La Presse Anarchiste

L’enseignement de l’Histoire et la formation de l’Homme

Nous avons tous pré­sents à l’es­prit ces cours d’his­toire, qui d’an­née en année, lorsque nous accom­plis­sions nos études, fai­saient se suc­cé­der des dates de batailles et de trai­tés, jus­qu’à la période contem­po­raine qu’il nous était lais­sé le « pri­vi­lège » de vivre.

Certes, les évé­ne­ments, depuis 1914, ont bien sem­blé confir­mer l’im­pres­sion géné­rale qui se déga­geait de nos études, à savoir que l’His­toire est l’his­toire de la Guerre.

Et pour­tant… elle n’est pas que cela, ne serait-ce qu’en rai­son de ce fait que la guerre est l’ex­pres­sion de causes diverses et n’existe pas pour elle-même.
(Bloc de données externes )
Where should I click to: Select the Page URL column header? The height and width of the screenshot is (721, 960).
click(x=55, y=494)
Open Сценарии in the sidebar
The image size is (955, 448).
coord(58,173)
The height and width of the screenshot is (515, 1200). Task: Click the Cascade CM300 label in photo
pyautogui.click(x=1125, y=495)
Les manuels modernes d’en­sei­gne­ment ont heu­reu­se­ment intro­duit quelques notions de civi­li­sa­tion, intel­lec­tuelle et sociale, et même de civi­li­sa­tion com­pa­rée, sous forme d’ap­pen­dices aux cha­pitres prin­ci­paux consa­crés à la politique.
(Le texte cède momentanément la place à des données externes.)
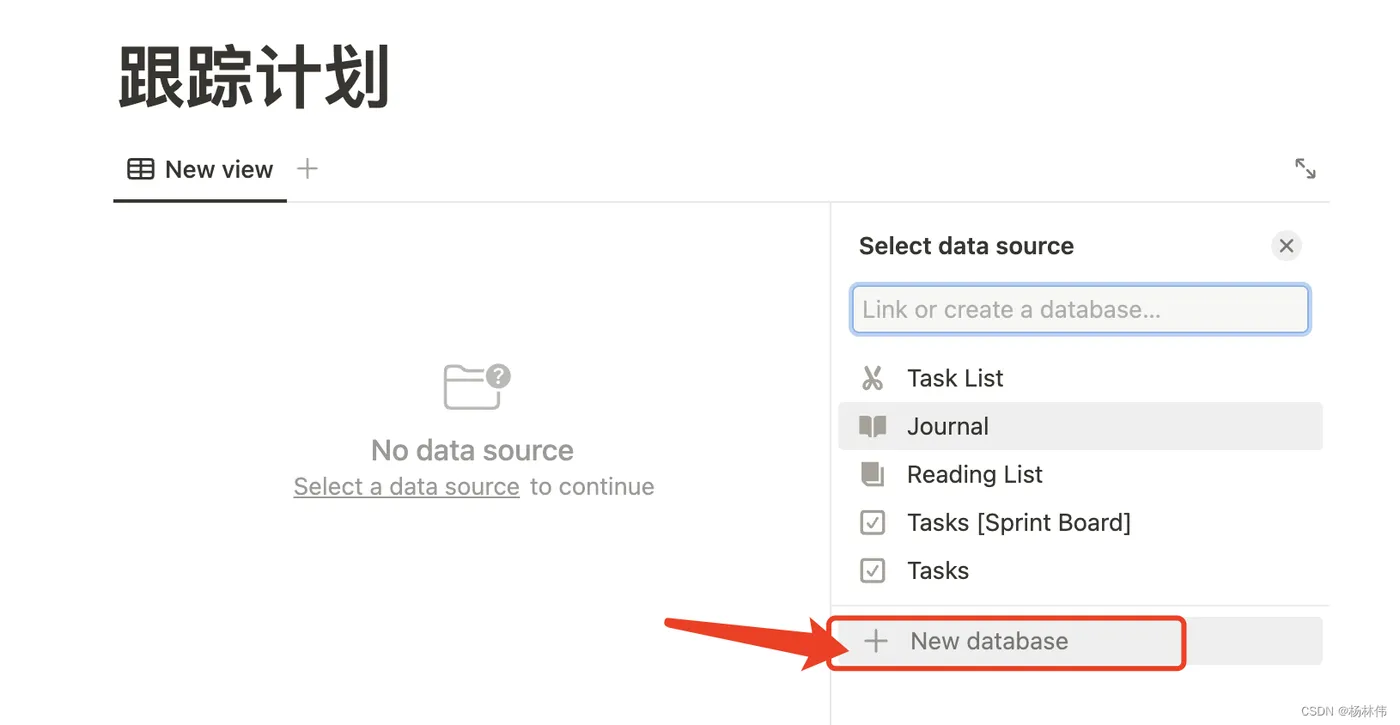Screen dimensions: 1400x725
Task: Click the scissors icon beside Task List
Action: (x=873, y=378)
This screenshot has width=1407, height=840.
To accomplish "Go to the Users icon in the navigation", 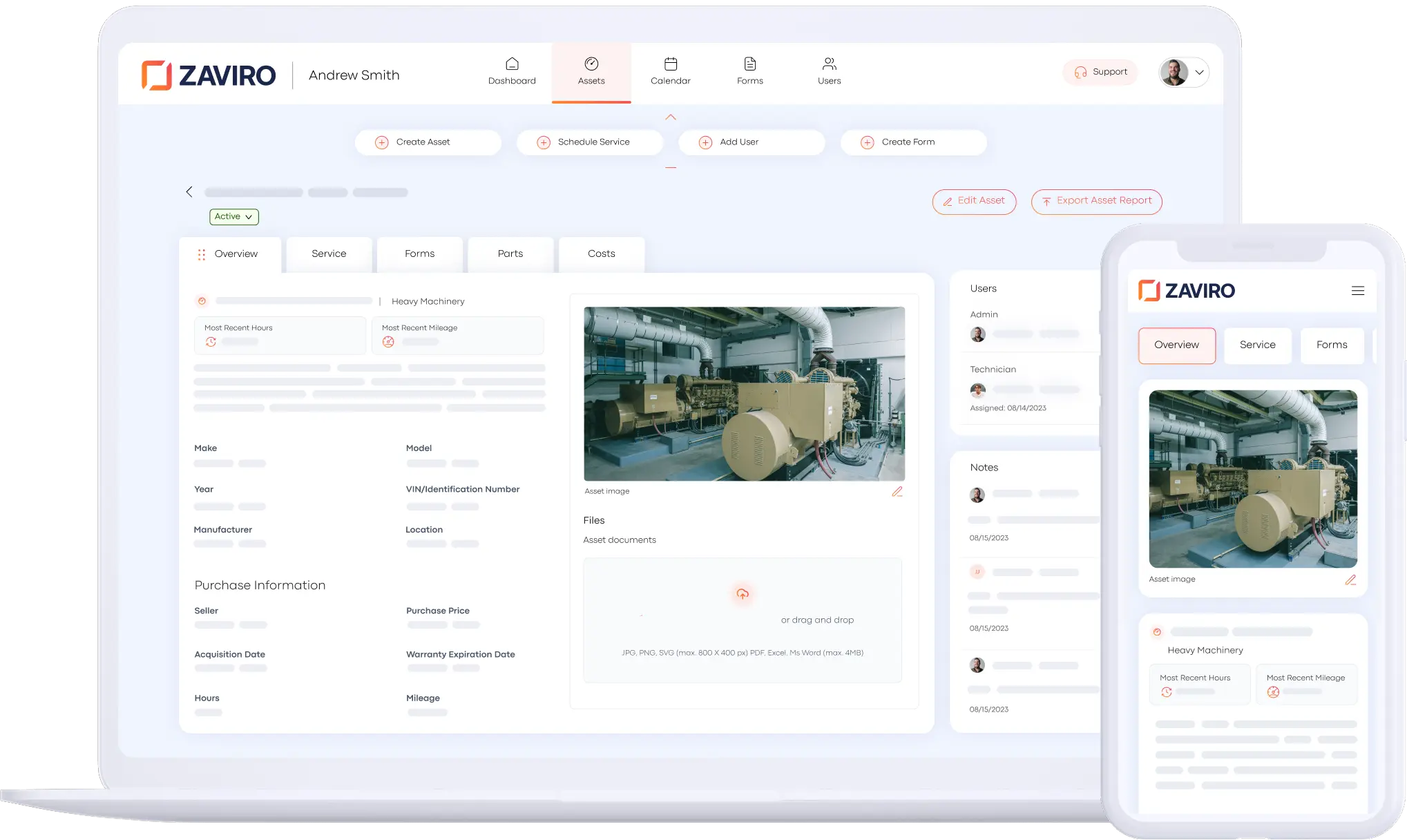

L’His­toire, res­sas­sée à l’en­fant pen­dant le cycle pri­maire, se sub­di­vise en six années durant le cycle secon­daire, pour abou­tir en pre­mière, c’est-à-dire à la veille du bac­ca­lau­réat, à la période contem­po­raine qu’i­nau­gure la révo­lu­tion de 1789.

La der­nière année d’é­tudes est ain­si consa­crée à une tranche nou­velle à laquelle on accorde une impor­tance particulière.

Or, ce mor­cel­le­ment des études his­to­riques serait évi­table par­tiel­le­ment si l’an­née de pre­mière était des­ti­née à opé­rer une syn­thèse d’un ensei­gne­ment dont nous dirons par ailleurs ce que nous pensons.

Car, en pre­mier lieu, nous devons recon­naître qu’on nous enseigne l’His­toire de France presque exclu­si­ve­ment et que ce qu’on nous dit des autres pays, on ne nous le dit qu’en fonc­tion d’un point de vue fran­çais, donc partial.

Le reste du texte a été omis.